Query your CloudTrail like a pro with Athena

Elliott Spira | Mon, 19 Aug 2019

Blog Feature Graphic

Have you ever wondered how many failed ConsoleLogin attempts you had last month and which regions or IP addresses they originated from? Do you want to know who has been creating all those AWS Accounts in your Organization, or who created a specific EC2 instance that is completely untagged? (See Auto Tag and Retro Tag).

The good news is that there is a magical data source with answers to all these questions and more - CloudTrail. The bad news is that it is huge and tricky to search without the right guidance and tools.

In this blog post and a series of companion posts we will explore how to search your CloudTrail data quickly and efficiently, and what types of insights you can glean from this data source.

What is Athena?

Athena is a fully managed, query service that doesn't require you to configure any servers. It allows you to search your unstructured data in S3 using SQL and pay per query.
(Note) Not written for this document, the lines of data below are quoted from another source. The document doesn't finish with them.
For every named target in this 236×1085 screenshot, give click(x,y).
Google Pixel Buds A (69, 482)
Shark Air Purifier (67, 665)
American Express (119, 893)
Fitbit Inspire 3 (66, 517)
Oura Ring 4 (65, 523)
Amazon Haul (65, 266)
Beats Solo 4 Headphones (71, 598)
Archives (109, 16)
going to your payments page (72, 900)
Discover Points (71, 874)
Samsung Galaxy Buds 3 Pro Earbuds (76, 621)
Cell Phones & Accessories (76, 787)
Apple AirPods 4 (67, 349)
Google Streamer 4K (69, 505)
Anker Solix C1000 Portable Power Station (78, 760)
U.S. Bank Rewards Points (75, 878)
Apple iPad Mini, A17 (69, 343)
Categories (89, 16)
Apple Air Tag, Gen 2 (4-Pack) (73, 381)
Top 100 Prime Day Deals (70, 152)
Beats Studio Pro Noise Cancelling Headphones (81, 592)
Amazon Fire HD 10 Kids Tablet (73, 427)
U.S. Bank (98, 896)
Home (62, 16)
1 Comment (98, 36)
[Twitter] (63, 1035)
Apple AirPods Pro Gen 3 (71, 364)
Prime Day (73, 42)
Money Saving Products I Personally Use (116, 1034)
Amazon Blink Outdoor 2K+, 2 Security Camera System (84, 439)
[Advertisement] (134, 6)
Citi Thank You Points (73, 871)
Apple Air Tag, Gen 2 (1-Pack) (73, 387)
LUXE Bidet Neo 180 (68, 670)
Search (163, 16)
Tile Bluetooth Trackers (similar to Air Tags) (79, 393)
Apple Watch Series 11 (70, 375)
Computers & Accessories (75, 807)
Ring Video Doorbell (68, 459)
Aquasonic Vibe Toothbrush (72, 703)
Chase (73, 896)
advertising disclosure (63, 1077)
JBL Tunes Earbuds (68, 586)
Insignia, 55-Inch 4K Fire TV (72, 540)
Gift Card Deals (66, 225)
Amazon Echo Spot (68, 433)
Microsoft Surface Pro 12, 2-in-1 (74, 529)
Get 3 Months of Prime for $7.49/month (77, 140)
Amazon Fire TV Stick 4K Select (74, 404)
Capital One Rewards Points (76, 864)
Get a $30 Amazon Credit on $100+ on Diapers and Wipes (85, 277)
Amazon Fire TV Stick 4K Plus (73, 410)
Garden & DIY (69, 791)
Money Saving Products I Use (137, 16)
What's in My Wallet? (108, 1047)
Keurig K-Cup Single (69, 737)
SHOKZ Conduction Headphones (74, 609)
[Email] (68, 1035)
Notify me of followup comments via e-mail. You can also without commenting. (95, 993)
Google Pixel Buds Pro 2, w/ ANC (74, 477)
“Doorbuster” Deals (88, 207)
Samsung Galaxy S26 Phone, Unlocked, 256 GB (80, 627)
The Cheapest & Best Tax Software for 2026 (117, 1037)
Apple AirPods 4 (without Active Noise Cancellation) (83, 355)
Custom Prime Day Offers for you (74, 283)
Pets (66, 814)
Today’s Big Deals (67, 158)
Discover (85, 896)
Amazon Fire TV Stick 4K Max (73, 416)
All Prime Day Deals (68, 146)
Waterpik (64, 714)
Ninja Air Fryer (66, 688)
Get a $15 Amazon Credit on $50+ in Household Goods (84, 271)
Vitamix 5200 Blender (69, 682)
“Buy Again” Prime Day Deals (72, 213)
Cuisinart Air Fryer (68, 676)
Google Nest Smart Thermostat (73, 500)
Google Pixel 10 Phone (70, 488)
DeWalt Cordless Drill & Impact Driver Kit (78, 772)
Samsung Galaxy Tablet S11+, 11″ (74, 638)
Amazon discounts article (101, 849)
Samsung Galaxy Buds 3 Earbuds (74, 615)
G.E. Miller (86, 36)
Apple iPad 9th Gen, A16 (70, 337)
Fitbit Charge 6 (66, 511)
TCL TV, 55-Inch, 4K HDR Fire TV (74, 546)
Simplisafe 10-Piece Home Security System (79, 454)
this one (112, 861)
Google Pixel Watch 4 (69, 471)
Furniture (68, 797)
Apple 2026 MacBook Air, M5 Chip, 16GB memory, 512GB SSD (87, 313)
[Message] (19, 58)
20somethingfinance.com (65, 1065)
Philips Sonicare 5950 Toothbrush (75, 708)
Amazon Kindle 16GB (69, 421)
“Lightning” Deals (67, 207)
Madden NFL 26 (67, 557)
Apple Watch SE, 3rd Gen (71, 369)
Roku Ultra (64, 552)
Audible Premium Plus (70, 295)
We specify our CloudTrail S3 bucket and, as you will see below, our different partition keys and we can start to search our CloudTrail data efficiently and inexpensively.

Challenges with Querying your CloudTrail data

Running queries over S3 data and paying per query sounds great, but if the data set is large and queries require the loading of most/all data, your queries can take a fail with timeouts and your Athena bill can start to inflate.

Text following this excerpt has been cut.